Input records:
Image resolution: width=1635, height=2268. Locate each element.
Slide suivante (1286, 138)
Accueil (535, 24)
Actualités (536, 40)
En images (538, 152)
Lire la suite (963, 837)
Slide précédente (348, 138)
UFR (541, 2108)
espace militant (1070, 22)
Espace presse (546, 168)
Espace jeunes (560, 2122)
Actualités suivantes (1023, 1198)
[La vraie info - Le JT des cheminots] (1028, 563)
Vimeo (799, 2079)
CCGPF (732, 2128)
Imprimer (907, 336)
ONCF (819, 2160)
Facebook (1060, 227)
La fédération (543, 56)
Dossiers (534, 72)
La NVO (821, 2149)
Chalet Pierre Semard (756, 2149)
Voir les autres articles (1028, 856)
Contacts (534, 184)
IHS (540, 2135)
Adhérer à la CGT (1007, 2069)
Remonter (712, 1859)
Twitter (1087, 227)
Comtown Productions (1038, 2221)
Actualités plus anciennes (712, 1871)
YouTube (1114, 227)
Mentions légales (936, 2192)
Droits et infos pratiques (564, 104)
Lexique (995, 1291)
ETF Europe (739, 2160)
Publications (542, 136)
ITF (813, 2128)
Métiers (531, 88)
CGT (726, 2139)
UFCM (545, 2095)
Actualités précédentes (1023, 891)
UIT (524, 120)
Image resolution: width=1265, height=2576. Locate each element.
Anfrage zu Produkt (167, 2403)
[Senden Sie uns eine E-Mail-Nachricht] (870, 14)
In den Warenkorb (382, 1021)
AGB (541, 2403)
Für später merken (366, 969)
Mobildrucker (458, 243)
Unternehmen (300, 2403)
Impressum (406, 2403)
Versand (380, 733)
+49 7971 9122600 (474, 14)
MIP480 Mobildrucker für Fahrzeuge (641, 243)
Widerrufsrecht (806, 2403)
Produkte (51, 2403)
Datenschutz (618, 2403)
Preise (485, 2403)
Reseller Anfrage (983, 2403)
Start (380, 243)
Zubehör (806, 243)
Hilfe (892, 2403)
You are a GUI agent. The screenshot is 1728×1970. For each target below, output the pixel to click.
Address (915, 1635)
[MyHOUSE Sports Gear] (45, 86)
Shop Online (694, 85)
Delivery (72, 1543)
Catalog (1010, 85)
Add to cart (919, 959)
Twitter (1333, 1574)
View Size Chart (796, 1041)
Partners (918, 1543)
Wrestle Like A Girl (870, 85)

Problem: Working from the material above, restate word for word the lines between the line with "Chalet Pierre Semard (756, 2149)" and the line with "AGB (541, 2403)", both included, and only those.

Result below:
Chalet Pierre Semard (756, 2149)
Voir les autres articles (1028, 856)
Contacts (534, 184)
IHS (540, 2135)
Adhérer à la CGT (1007, 2069)
Remonter (712, 1859)
Twitter (1087, 227)
Comtown Productions (1038, 2221)
Actualités plus anciennes (712, 1871)
YouTube (1114, 227)
Mentions légales (936, 2192)
Droits et infos pratiques (564, 104)
Lexique (995, 1291)
ETF Europe (739, 2160)
Publications (542, 136)
ITF (813, 2128)
Métiers (531, 88)
CGT (726, 2139)
UFCM (545, 2095)
Actualités précédentes (1023, 891)
UIT (524, 120)
Image resolution: width=1265, height=2576. Locate each element.
Anfrage zu Produkt (167, 2403)
[Senden Sie uns eine E-Mail-Nachricht] (870, 14)
In den Warenkorb (382, 1021)
AGB (541, 2403)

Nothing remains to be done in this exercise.